> [Given passage]
INDEPENDENT NEWS

'Terror Bill' Signed Into Law; 'Legalised' Indigenous Peoples And Human Rights Violations Feared

Published: Sun 5 Jul 2020 07:28 AM
The human rights nightmare has now a face with the newly signed Anti-Terrorism Bill, international Indigenous Peoples (IP) group said, as the Philippine government announced that President Rodrigo Duterte finally signed the bill into law on June 2.
“If the Philippine government will remain deaf to the grave concerns by Indigenous Peoples (IP), ordinary citizens and civil society groups, and even the international uproar against this draconian law, then we are ready to step up our solidarity in defense of rights and freedoms,” asserted Beverly Longid, Global Coordinator of International Indigenous Peoples Movement for Self-determination and Liberation (IPMSDL) which is based in the Philippines.
On the opening of the 44th regular session of the UN Human Rights Council (UNHRC), UN High Commissioner for Human Rights Michelle Bachelet asked Duterte not to sign the said bill as it raises “concerns on the blurring of important distinctions between criticism, criminality and terrorism.”

> [Actions to take]
a) Answer these questions from the article.
(i) Who is the Global Coordinator of the International Indigenous Peoples Movement for Self-determination and Liberation?
(ii) In which country is that movement based?
(iii) At the opening of which session of the UN Human Rights Council did Michelle Bachelet ask Duterte not to sign the bill?
b) Reproduce the article word for word, beginning at the words "Published: Sun 5" and stopping after "law on June 2.".

> [Records]
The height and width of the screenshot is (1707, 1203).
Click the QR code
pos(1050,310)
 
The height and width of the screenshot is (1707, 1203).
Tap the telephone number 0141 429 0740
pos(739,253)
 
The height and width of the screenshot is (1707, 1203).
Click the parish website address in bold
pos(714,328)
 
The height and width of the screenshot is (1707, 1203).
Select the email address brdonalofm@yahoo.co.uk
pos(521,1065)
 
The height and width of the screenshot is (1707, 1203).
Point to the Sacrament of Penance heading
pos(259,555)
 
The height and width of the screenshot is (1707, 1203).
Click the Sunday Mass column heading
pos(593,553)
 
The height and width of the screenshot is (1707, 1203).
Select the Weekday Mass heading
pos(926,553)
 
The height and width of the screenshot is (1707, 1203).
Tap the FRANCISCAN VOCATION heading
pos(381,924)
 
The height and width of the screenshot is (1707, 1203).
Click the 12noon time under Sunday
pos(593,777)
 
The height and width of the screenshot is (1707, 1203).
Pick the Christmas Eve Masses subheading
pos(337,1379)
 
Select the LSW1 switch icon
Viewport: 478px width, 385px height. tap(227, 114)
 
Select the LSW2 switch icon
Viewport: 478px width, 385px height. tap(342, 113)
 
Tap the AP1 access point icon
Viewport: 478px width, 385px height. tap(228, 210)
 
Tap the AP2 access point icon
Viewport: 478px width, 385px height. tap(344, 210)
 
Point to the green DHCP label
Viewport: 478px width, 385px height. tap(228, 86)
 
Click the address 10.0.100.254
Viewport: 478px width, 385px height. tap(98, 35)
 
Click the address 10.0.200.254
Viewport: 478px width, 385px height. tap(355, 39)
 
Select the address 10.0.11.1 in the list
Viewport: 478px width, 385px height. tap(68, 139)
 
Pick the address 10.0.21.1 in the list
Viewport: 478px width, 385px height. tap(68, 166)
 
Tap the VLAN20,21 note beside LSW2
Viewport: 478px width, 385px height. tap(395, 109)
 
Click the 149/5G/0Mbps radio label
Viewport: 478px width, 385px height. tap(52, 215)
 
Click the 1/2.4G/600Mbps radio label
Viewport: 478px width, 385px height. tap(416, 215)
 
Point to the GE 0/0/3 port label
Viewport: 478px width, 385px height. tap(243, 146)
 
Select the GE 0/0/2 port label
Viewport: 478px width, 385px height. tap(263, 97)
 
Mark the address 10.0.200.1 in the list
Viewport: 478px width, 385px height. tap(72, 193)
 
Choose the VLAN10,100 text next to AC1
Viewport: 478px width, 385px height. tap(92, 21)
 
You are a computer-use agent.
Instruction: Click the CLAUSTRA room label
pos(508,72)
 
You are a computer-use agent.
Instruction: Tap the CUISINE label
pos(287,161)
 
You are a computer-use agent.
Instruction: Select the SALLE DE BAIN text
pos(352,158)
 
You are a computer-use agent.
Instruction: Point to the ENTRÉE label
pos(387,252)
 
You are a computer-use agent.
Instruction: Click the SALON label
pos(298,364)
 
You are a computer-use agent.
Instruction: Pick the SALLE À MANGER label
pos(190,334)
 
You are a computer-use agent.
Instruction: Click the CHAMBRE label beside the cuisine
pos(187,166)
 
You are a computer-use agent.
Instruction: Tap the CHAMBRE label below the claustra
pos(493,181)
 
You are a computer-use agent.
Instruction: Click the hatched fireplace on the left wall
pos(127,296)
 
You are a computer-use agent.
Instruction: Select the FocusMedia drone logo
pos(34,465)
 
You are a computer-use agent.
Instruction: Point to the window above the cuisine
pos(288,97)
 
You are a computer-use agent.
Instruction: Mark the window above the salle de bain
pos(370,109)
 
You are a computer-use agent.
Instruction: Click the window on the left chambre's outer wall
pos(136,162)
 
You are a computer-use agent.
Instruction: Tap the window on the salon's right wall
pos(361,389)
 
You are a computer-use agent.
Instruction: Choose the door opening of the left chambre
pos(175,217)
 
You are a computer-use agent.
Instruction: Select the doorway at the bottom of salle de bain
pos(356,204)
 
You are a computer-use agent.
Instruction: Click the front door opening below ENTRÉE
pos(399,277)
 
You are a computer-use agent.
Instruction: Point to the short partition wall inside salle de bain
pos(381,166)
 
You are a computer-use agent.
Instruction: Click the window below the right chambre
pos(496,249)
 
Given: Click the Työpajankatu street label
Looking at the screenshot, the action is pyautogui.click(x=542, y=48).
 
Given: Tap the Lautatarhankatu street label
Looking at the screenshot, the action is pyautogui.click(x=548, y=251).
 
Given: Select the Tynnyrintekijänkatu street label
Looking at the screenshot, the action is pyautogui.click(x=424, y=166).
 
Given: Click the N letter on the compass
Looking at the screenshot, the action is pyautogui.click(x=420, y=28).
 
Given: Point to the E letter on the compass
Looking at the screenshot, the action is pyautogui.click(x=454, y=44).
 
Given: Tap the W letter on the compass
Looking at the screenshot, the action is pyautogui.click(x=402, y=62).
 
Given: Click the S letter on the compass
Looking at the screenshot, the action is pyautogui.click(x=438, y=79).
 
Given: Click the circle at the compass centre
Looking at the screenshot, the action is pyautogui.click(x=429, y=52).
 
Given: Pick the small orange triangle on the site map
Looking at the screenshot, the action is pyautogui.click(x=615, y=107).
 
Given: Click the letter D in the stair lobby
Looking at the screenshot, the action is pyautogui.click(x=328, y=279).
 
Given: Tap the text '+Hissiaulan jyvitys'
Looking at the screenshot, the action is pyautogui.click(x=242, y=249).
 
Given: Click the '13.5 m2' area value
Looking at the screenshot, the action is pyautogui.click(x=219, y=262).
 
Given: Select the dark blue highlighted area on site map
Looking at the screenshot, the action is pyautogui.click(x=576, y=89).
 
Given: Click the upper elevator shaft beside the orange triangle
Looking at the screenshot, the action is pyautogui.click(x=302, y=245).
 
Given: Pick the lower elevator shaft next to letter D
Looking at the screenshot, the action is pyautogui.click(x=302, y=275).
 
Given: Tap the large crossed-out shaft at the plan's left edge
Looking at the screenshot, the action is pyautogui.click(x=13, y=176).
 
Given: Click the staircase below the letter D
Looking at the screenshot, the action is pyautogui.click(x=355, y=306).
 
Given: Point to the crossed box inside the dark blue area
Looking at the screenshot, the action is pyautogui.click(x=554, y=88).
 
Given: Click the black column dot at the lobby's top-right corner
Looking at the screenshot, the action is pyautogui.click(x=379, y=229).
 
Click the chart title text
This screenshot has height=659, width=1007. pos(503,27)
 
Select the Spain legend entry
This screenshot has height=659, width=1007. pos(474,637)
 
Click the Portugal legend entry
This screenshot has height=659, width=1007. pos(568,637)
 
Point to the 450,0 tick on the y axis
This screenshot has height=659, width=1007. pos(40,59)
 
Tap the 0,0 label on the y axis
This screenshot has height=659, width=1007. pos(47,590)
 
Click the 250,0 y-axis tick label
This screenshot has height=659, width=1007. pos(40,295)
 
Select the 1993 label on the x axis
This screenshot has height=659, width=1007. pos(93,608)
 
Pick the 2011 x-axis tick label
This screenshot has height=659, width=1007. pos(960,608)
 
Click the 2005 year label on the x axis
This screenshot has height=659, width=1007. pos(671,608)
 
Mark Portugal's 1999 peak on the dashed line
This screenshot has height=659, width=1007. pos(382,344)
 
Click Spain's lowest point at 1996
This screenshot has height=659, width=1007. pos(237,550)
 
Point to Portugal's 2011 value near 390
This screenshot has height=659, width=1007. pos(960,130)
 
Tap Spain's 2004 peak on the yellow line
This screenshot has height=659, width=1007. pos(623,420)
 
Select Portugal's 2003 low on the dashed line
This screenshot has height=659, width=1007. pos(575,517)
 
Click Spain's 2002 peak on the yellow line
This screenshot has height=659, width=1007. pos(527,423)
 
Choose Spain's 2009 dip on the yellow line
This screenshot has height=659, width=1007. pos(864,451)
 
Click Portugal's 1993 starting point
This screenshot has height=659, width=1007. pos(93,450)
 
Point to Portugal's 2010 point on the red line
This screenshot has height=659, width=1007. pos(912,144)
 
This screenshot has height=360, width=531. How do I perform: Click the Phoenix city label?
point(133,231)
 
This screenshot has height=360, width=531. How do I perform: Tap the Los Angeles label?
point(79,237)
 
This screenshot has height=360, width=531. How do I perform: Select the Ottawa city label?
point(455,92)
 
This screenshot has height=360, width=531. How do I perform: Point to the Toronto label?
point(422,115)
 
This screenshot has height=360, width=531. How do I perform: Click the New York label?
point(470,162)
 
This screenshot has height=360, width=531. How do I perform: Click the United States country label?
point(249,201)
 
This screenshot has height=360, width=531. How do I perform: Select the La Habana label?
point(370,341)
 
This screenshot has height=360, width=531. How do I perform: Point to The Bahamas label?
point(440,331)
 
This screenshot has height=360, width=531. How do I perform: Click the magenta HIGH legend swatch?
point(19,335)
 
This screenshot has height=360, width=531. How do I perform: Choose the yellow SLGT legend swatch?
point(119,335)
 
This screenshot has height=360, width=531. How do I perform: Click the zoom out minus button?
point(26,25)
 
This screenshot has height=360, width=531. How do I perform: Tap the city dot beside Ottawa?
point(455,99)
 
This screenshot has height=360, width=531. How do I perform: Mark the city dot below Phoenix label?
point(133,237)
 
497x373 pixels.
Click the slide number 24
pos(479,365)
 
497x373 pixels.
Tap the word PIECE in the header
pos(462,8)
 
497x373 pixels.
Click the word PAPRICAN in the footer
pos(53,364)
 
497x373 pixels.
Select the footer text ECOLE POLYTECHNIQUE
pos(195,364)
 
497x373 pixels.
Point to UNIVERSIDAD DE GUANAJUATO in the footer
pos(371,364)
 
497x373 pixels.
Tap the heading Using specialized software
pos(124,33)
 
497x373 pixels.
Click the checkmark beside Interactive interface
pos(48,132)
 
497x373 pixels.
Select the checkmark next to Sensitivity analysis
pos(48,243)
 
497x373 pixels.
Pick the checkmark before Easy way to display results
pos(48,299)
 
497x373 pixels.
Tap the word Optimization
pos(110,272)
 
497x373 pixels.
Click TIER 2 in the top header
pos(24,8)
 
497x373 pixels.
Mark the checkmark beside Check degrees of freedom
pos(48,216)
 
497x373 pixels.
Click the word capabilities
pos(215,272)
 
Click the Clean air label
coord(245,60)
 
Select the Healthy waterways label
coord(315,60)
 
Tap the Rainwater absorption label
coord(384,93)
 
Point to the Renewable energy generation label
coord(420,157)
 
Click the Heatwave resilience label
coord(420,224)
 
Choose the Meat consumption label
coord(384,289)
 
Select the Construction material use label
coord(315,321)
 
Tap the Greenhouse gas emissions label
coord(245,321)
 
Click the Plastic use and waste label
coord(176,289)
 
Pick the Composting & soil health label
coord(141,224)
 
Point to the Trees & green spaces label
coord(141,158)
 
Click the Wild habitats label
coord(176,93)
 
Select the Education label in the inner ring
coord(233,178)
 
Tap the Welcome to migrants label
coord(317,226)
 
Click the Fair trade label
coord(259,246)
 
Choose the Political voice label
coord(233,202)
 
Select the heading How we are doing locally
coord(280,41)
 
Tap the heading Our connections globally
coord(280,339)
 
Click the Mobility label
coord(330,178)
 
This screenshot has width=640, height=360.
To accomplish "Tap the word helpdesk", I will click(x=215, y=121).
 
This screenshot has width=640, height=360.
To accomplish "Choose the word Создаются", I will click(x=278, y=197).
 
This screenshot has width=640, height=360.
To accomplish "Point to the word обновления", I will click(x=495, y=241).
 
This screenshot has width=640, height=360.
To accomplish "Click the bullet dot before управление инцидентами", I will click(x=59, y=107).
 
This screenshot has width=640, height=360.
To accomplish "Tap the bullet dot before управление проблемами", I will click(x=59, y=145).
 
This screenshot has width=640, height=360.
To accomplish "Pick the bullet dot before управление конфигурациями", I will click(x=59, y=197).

> [Replies]
a)
(i) Beverly Longid
(ii) The Philippines
(iii) The 44th regular session

b)
Published: Sun 5 Jul 2020 07:28 AM
The human rights nightmare has now a face with the newly signed Anti-Terrorism Bill, international Indigenous Peoples (IP) group said, as the Philippine government announced that President Rodrigo Duterte finally signed the bill into law on June 2.